Ocean Infinity has contracted VARD for the design and construction of a new series of six multi-purpose offshore vessels, all of which will be operated from shore and will eventually utilise green ammonia as fuel. This landmark order of six, 85-metre, optionally crewed robotic vessels will take Ocean Infinity’s remote vessel fleet to 23 vessels – the largest in the world.
With Ocean Infinity’s control infrastructure and remote control centre currently undergoing commissioning, transformational low-emission remote operations are becoming a closer reality for the global maritime industry.
This new contract between Ocean Infinity and VARD facilitates the next phase of joint development between the two companies, including VARD’s subsidiaries, Vard Design, Vard Electro and Seaonics. VARD’s vessel systems management and automation techniques coupled with Ocean Infinity’s systems integration capability and remote operations infrastructure will enable remote ship operation on a uniquely global scale.
Richard Daltry, Technical Director – Surface Technology at Ocean Infinity said “Armada will play a huge role in enabling the global maritime community to reduce its carbon emissions from operations at sea. These new 85m vessels will be optimised for inspection, maintenance and repair and light construction work to offer remote, ultra-low carbon services to the offshore energy market. Like the 78m series currently under construction, the new design continues to drive minimalised environmental impact with its integration of new fuel-cell and battery technology.”

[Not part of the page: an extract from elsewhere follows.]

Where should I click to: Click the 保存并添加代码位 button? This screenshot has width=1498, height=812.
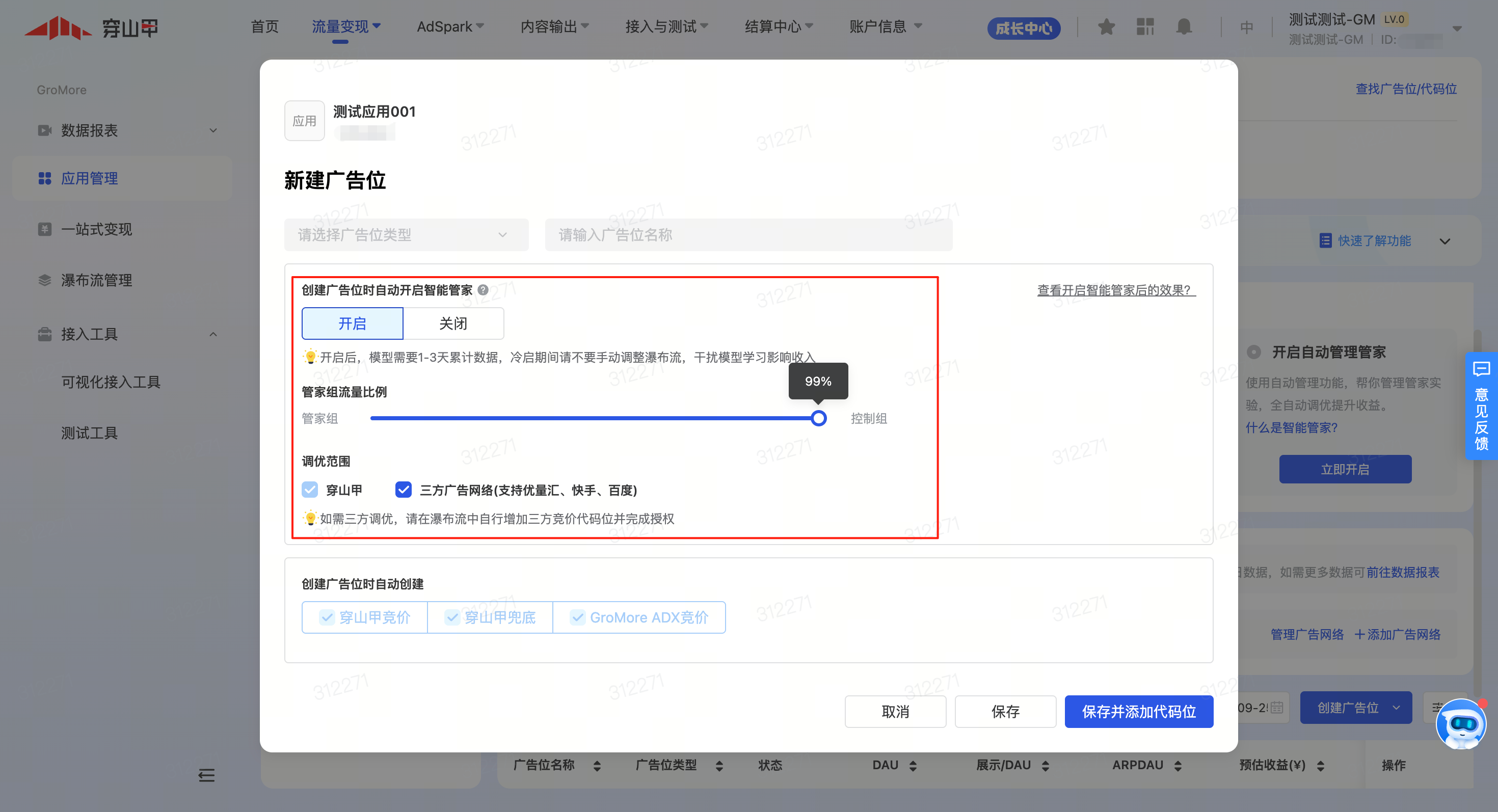tap(1138, 712)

Dan Hook, Chief Technology Officer at Ocean Infinity said “The team have made significant progress in recent months; commissioning our shore-side remote control infrastructure, running ROVs remotely and developing our fleet management capability. The way in which we will optimise the control and operation of these remote vessels is key. We’re wholeheartedly committed to our goal of transforming operations at sea, to enable people and the planet to thrive, and we’re proud to demonstrate that with the announcement of this next phase of Armada”.
Fredrik Mordal Hessen, General Manager of VARD’s Offshore and Specialized Vessels business area, is impressed with Ocean Infinity’s willingness and ability to take the lead in contributing to a sustainable and future-oriented maritime industry.
“This contract addresses the core of VARD’s mission and strategy to enable sustainable maritime operations together with our customers, and further strengthens our partnership with Ocean Infinity. Advanced equipment integration and remote operation is becoming a reality for the maritime industry. Vard Design, Vard Electro, Seaonics and our shipyards have joined forces to enable the required integration, demonstrating the strength of our fully integrated value chain. We are excited to be working with Ocean Infinity on developing and building pioneering vessels backed by a strong business case. It’s a winning team,” he said.
Christian Utvik, VP Sales & Marketing at VARD, said: “It’s a very exciting project that addresses the carbon crisis head-on, leaps in technology with regards to remote control and monitoring, and the integration of tailor-made mission equipment. We have been working together with Ocean Infinity for several years, utilizing all aspects of our expertise and specialist knowledge from our inhouse disciplines and specialized subsidiaries”.
The new vessels of VARD 9 80 design will augment Ocean Infinity’s current Armada fleet of nine 21-metre and 36-metre vessels, plus eight 78-metre vessels which are already in production.
VARD won the contract to design and build the eight highly advanced, 78-meter vessels in November 2020. The first four are underway while steel cutting for the fifth began recently at Vard Vung Tau in Vietnam.
The new series of six vessels are scheduled for delivery from Vard Vung Tau in 2025. The first vessels will have the full suite of new technology and equipment installed and integrated at one of VARD’s shipyards in Norway utilizing VARD’s global integrated value chain.